Duke libraries pencil in all-time high number of donations
The Duke University Libraries Annual Fund has raised an all-time high this year, tapping into a larger donor pool.
There were 1,887 donors to the annual fund in 2013 giving $744,890—an increase of 17 percent and 30 percent, respectively, from last year, according to the Duke University Libraries blog. Administrators attributed the campaign’s success to a number of factors, including smarter marketing and increased interest from parents and alumni.
“There’s no single factor—it is kind of a multi-pronged thing,” said Deborah Jakubs, vice provost for library affairs and Rita DiGiallonardo Holloway University librarian.
Digital and social media campaigns have played a role in reaching broader audiences.
“We’re trying to communicate with donors in a number of different ways—in a traditional manner, but also with a postcard and videos,” said Kurt Cumiskey, assistant director of development at Duke University Libraries.
He noted that 51 percent of emails to potential donors are opened, attributing the high rate to the interesting material consistently sent out through the listserv.
The campaigns are not only fueled online, Cumiskey said.
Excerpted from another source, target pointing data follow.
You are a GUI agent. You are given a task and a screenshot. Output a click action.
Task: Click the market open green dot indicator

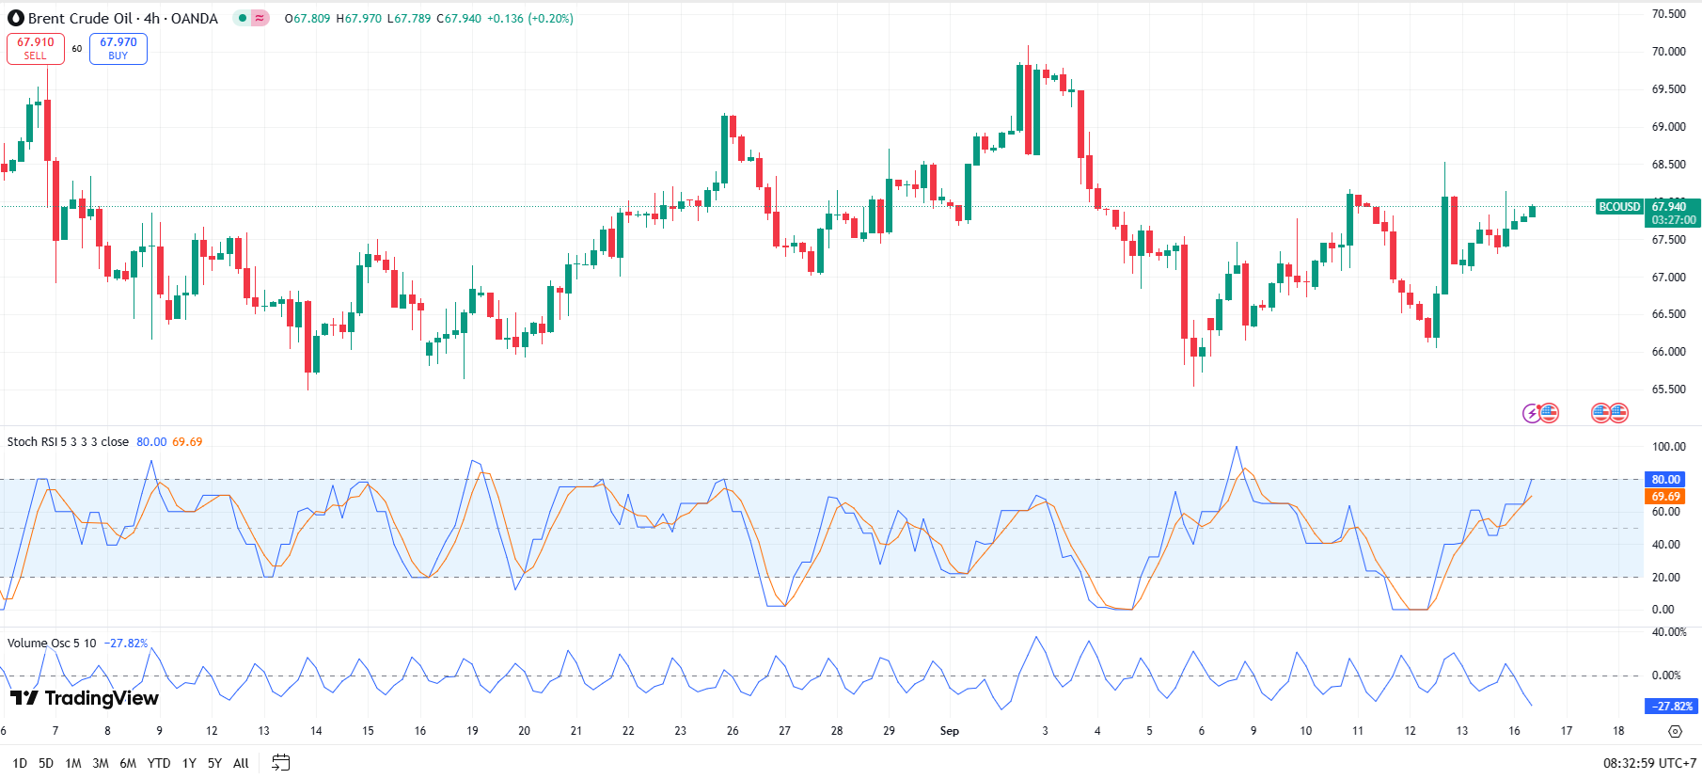[x=243, y=18]
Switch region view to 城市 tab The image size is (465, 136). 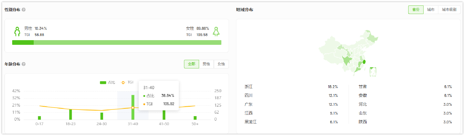431,10
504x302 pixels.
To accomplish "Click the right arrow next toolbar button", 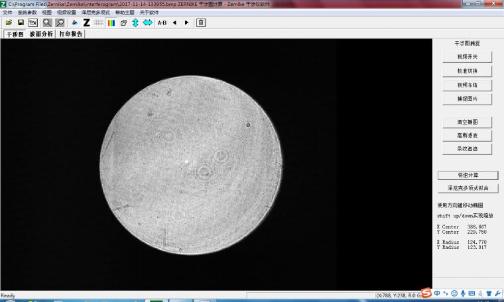I will [186, 23].
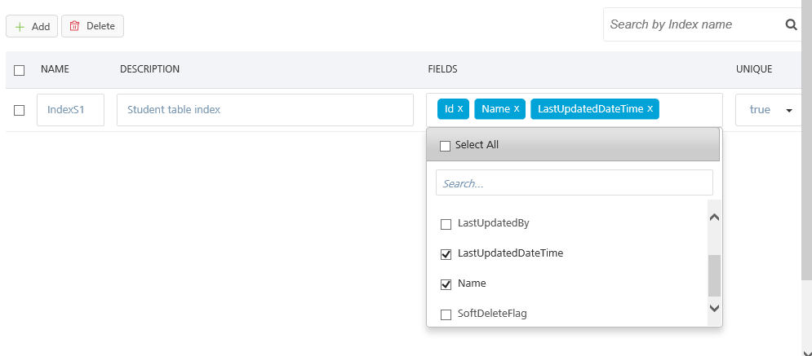Click the fields Search... input box
This screenshot has height=356, width=812.
574,183
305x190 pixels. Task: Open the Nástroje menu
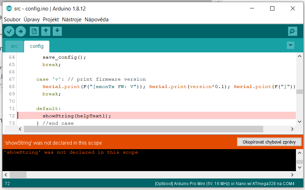[x=72, y=20]

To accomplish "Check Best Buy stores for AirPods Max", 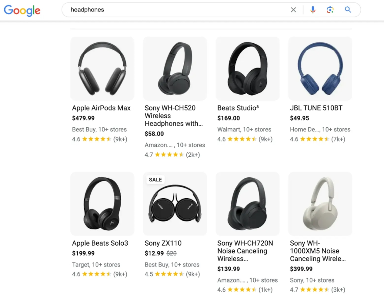I will [x=99, y=129].
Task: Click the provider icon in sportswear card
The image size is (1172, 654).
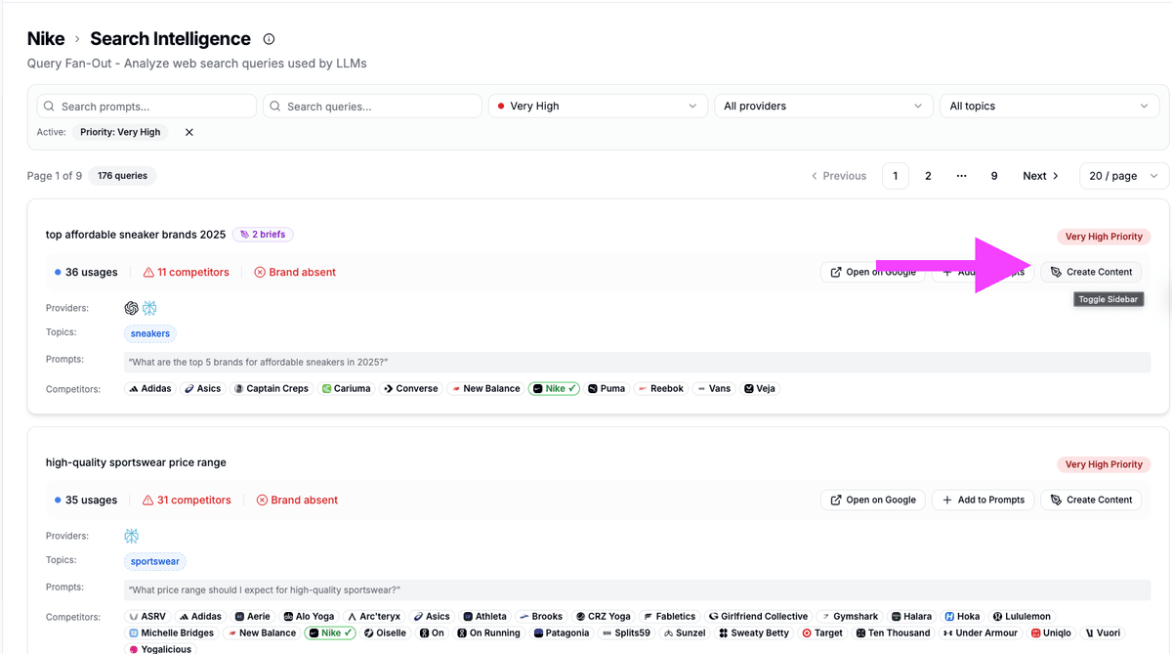Action: click(x=131, y=536)
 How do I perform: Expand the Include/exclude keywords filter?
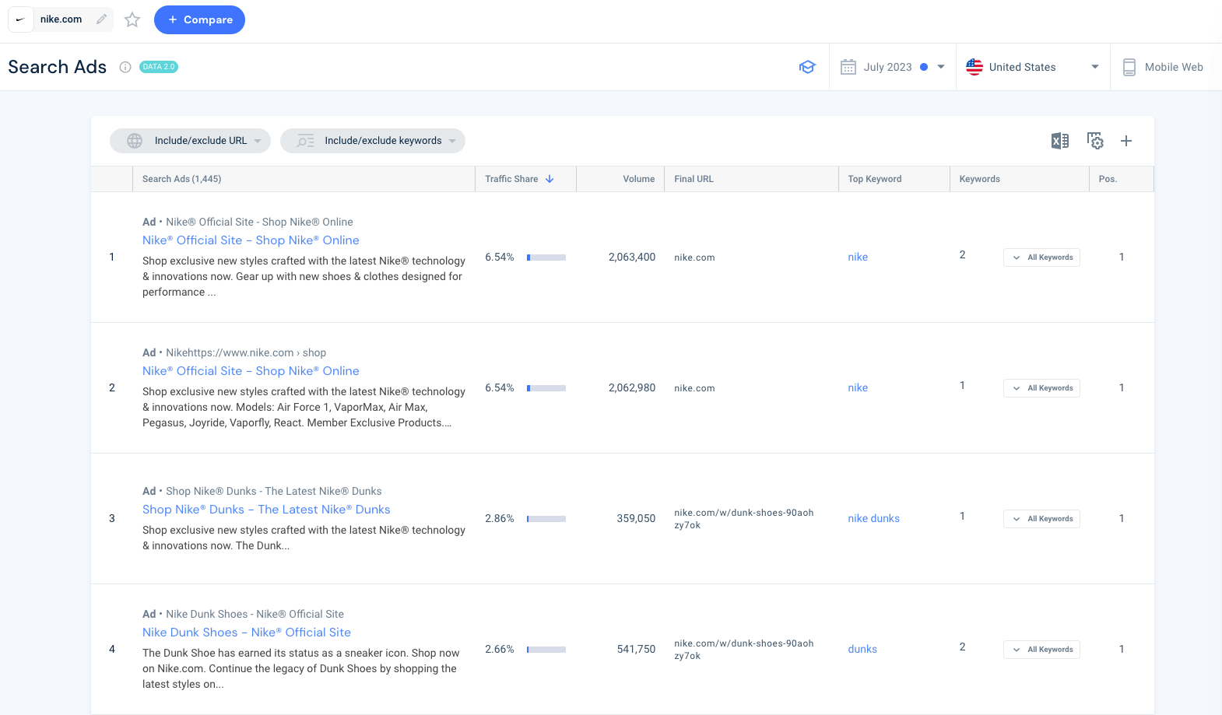[372, 141]
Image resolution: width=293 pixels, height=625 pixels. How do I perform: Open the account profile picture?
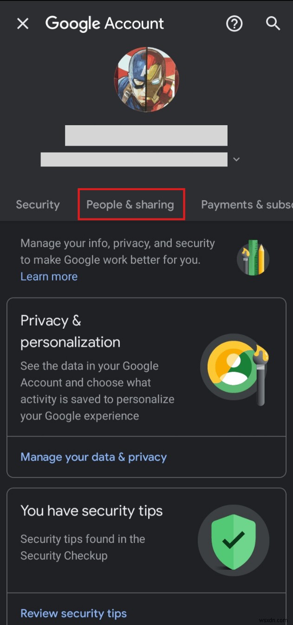coord(146,79)
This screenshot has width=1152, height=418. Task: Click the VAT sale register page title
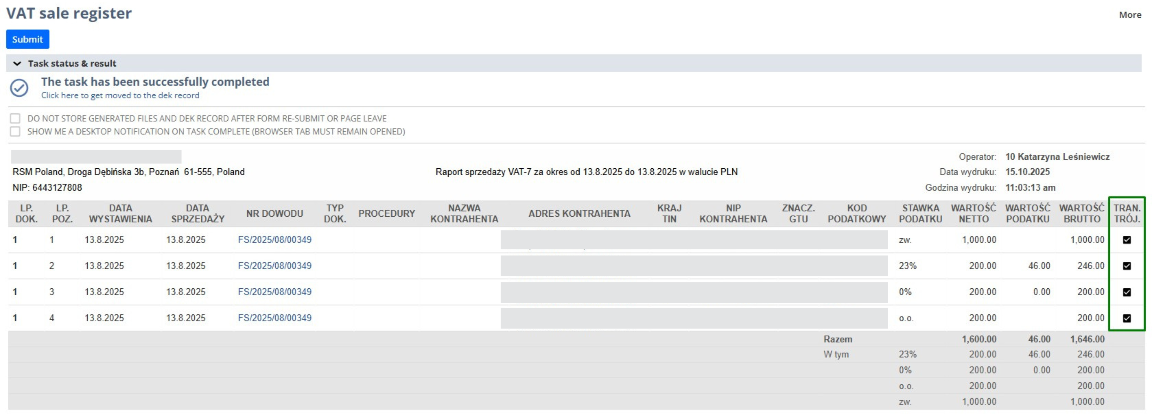pos(69,13)
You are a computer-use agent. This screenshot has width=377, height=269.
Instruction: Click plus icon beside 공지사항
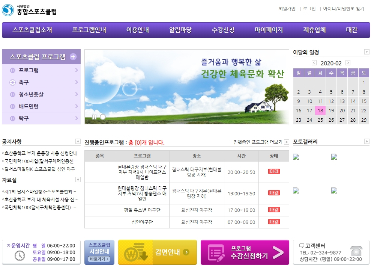click(x=78, y=142)
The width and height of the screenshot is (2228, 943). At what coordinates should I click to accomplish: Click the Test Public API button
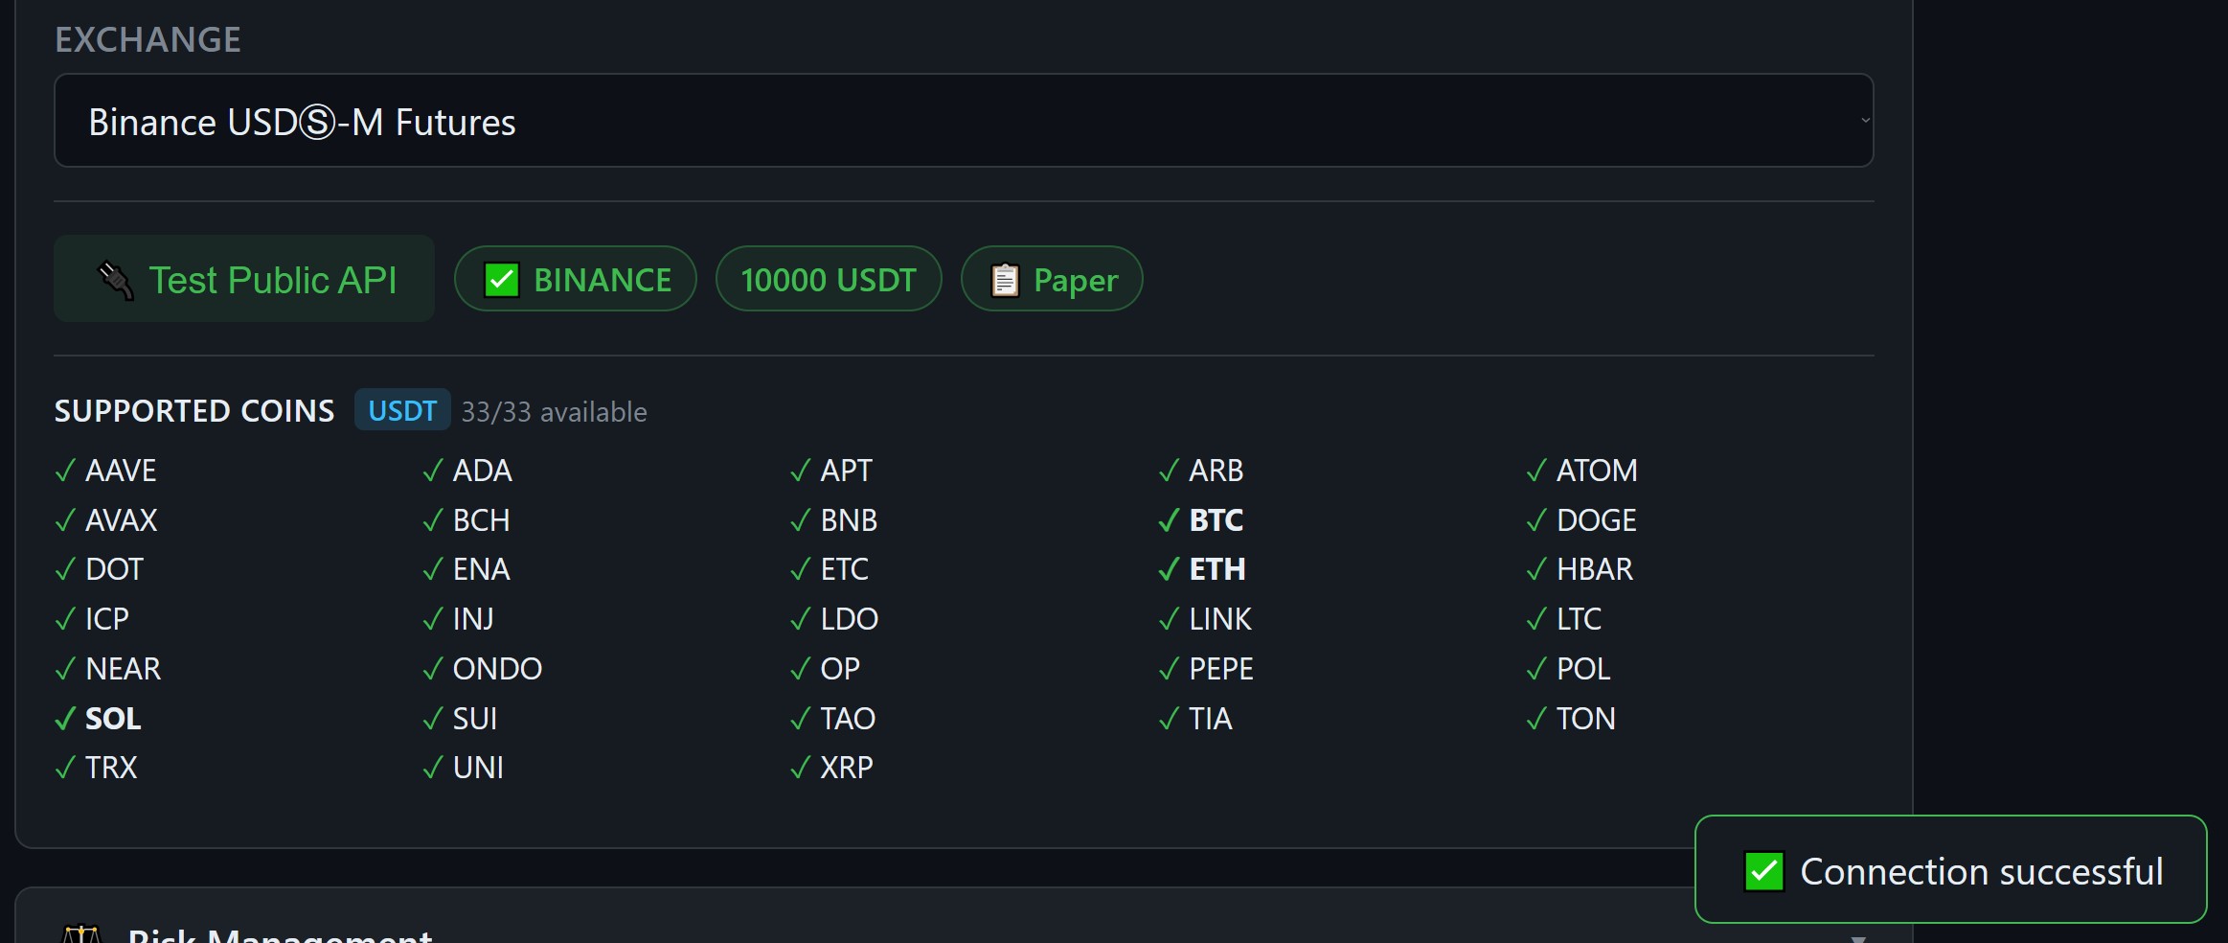[x=244, y=279]
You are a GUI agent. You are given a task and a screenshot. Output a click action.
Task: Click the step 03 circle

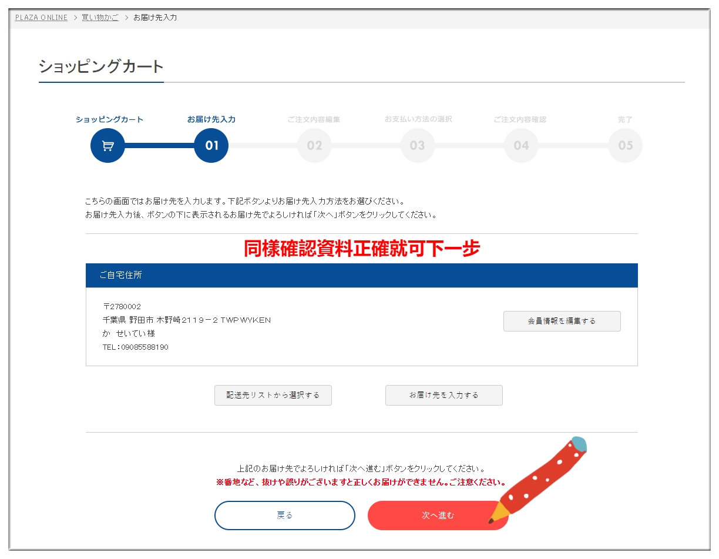[418, 146]

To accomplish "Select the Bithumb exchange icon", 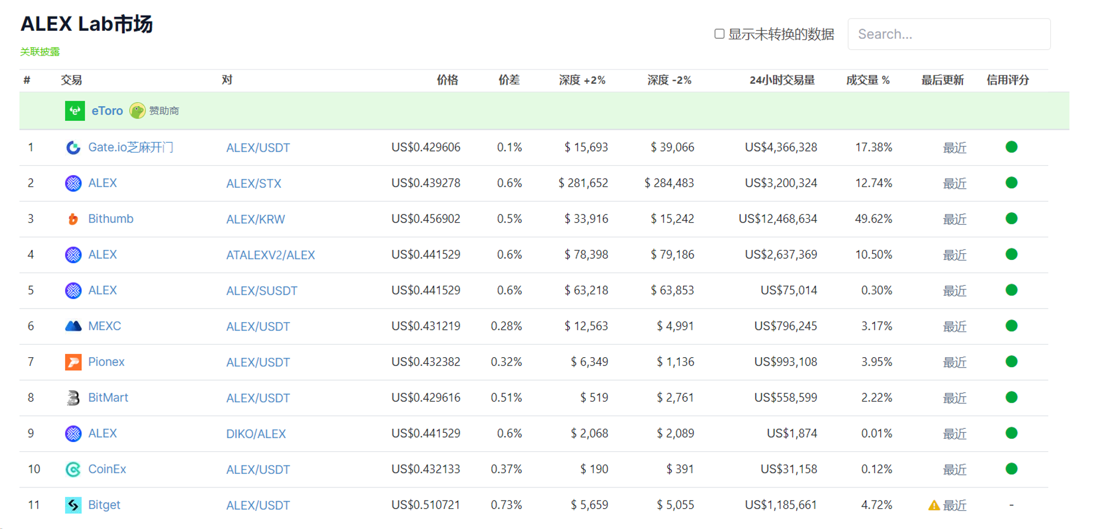I will [74, 218].
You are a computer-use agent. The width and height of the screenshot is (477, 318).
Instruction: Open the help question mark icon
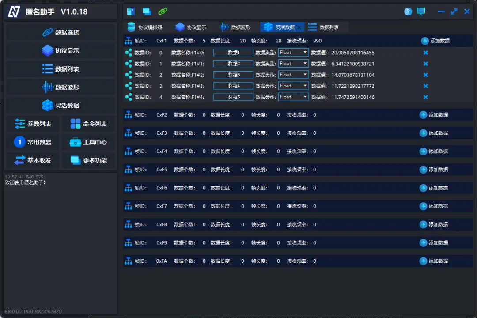click(408, 11)
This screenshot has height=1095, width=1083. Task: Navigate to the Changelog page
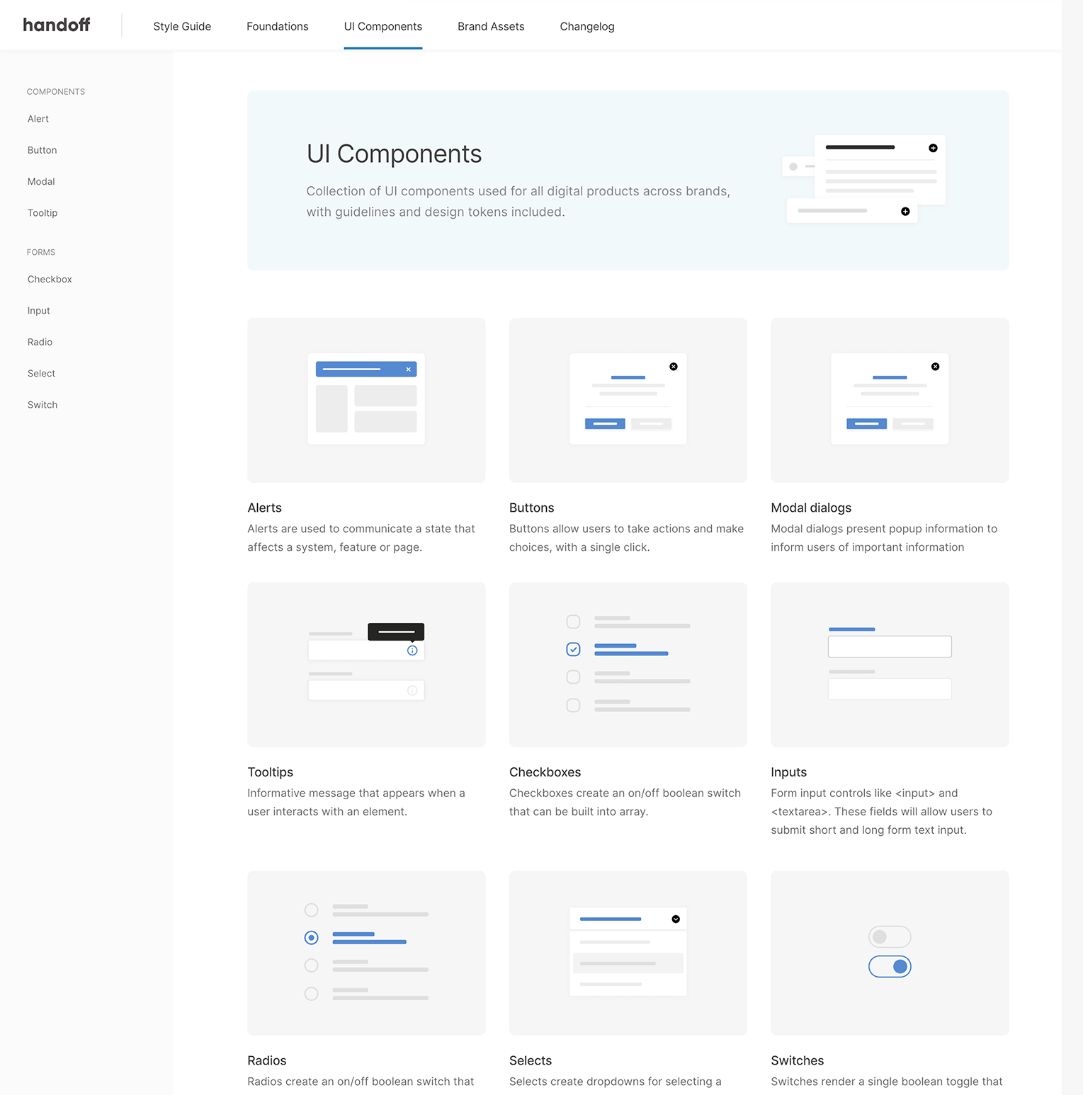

The libraries advertise in Duke Magazine, which is sent to more 130,000 alumni every two months. The majority of donors are alumni—85 percent-—and the magazine advertising has created spikes in website traffic, boosting campaign efficacy.
“Basically, we just have a better campaign—a better public relations campaign with our existing donors, and also we have the Library Advisory Board, that helps us find new donors,” said Jakubs, highlighting “Crazy Smart,” the library system’s ad campaign which appears on the library website and in Duke Magazine.
The ads communicate recent steps taken to enhance the library experience for all users. Advertisements have featured projects such as the recent digitization of all issues from The Chronicle from Fall 1959 to Spring 1970, as well as the “Digitize this Book” option, which allows library users to request e-books to be made of out-of-copyright books.
Aaron Welborn, director of communications for Duke University Libraries, said that the campaigns emphasize how the library serves everyone on campus, including faculty and students across all schools and independent researchers.
“When you support the library, you are supporting all of Duke,” Welborn said.
Jakubs noted that parents and alumni in particular donate because they recognize the value libraries add to a Duke education.
“They know that they are making a good investment in the University,” Cumiskey said.